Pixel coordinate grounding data
= Beginning of Section =

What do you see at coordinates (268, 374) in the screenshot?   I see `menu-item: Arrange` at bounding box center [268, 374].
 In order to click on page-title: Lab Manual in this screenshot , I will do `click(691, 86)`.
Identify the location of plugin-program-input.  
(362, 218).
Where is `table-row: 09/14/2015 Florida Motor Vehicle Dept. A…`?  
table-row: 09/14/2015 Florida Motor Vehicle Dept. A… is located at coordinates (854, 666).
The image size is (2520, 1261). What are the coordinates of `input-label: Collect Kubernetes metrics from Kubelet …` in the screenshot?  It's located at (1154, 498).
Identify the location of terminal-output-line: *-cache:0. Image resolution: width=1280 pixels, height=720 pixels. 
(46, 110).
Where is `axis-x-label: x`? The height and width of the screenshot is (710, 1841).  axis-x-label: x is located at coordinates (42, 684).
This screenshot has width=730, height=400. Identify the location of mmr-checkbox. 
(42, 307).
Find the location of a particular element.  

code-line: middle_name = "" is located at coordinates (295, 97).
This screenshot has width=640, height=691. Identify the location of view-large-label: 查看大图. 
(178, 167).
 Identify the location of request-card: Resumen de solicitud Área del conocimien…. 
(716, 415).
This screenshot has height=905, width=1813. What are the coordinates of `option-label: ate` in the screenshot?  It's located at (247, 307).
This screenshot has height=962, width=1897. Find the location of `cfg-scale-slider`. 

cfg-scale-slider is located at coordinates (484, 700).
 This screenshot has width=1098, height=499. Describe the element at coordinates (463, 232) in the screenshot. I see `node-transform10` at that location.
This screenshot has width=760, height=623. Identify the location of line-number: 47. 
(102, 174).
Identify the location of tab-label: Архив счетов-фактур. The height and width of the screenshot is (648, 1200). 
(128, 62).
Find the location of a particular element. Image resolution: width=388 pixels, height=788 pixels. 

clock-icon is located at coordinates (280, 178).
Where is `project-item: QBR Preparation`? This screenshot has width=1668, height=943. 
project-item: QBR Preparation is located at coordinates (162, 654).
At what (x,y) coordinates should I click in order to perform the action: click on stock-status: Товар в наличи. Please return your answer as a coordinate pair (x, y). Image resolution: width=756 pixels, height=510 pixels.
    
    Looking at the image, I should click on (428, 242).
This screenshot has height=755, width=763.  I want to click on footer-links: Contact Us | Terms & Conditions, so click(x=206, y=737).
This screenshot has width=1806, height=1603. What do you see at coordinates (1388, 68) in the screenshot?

= End of Section =

■ Work to complete
Edit the data starting at the line that contains "This screenshot has width=730, height=400." and ending at the line that contains "project-item: QBR Preparation is", changing every "Identify" to "Determine" and leaving everything else as it is. Return only those lines.

■ Expected output
This screenshot has width=730, height=400. Determine the location of mmr-checkbox. 
(42, 307).
Find the location of a particular element.  

code-line: middle_name = "" is located at coordinates (295, 97).
This screenshot has width=640, height=691. Determine the location of view-large-label: 查看大图. 
(178, 167).
 Determine the location of request-card: Resumen de solicitud Área del conocimien…. 
(716, 415).
This screenshot has height=905, width=1813. What are the coordinates of `option-label: ate` in the screenshot?  It's located at (247, 307).
This screenshot has height=962, width=1897. Find the location of `cfg-scale-slider`. 

cfg-scale-slider is located at coordinates (484, 700).
 This screenshot has width=1098, height=499. Describe the element at coordinates (463, 232) in the screenshot. I see `node-transform10` at that location.
This screenshot has width=760, height=623. Determine the location of line-number: 47. 
(102, 174).
Determine the location of tab-label: Архив счетов-фактур. The height and width of the screenshot is (648, 1200). 
(128, 62).
Find the location of a particular element. Image resolution: width=388 pixels, height=788 pixels. 

clock-icon is located at coordinates (280, 178).
Where is `project-item: QBR Preparation`? This screenshot has width=1668, height=943. 
project-item: QBR Preparation is located at coordinates (162, 654).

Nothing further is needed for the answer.